# DATA EXCERPTS start

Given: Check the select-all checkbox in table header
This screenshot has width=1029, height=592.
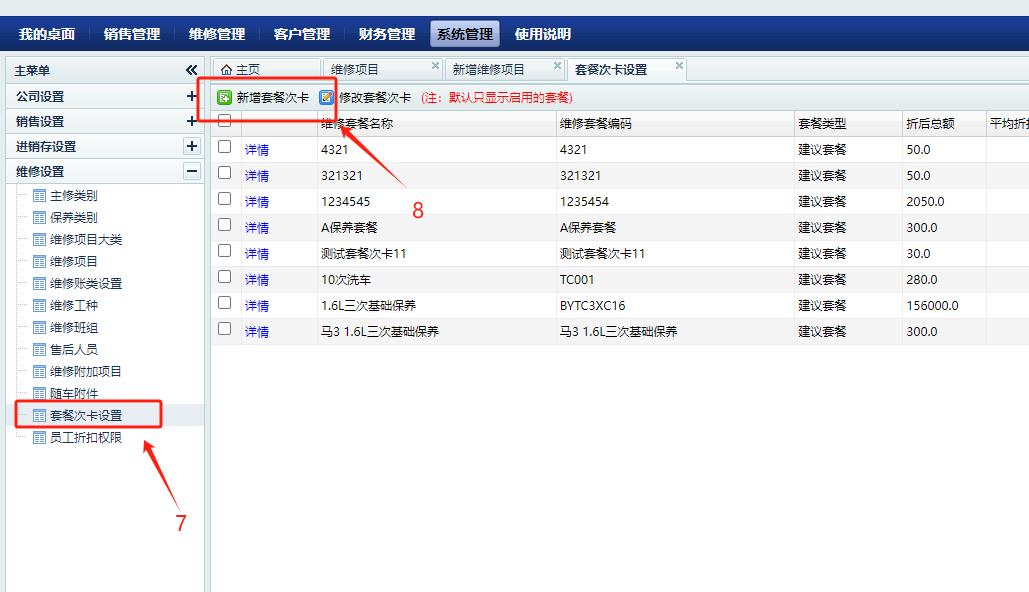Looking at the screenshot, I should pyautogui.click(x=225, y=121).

# DATA EXCERPTS end
# DATA EXCERPTS start

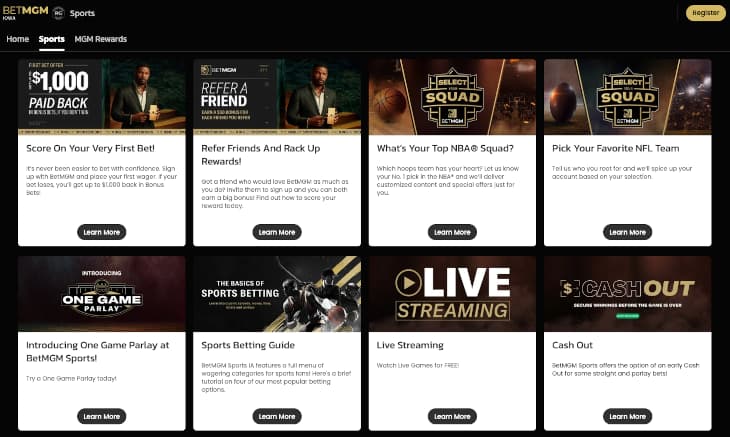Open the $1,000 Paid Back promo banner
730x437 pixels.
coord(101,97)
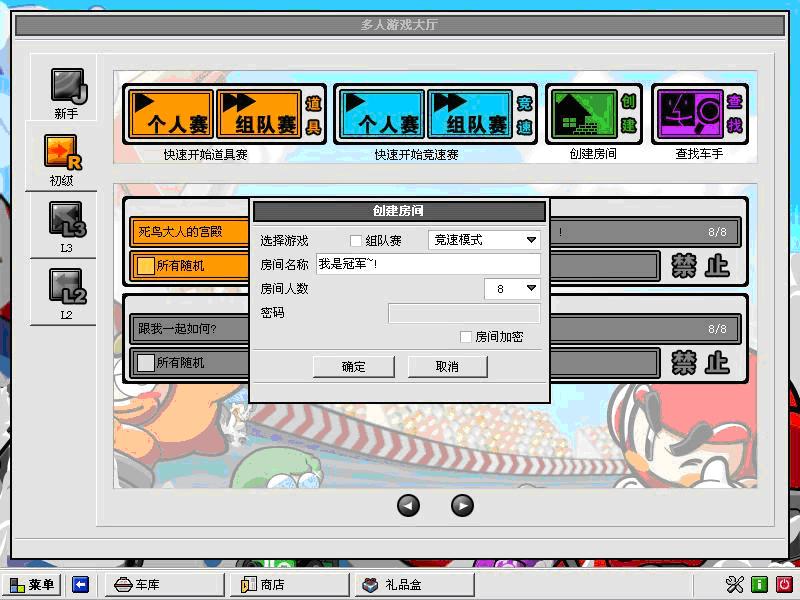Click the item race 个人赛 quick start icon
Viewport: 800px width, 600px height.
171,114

# DATA EXCERPTS end
# DATA EXCERPTS start

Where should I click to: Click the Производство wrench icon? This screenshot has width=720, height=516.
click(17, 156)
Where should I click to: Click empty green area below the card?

# DATA EXCERPTS end

Please write out the lines word for word, starting at the line that contains "Given: Check the" and ending at the line that contains "Looking at the". Leave the pictures out.

* [ANSWER TO THIS EXERCISE]
Given: Check the select-all checkbox in table header
This screenshot has width=1029, height=592.
Looking at the screenshot, I should pyautogui.click(x=225, y=121).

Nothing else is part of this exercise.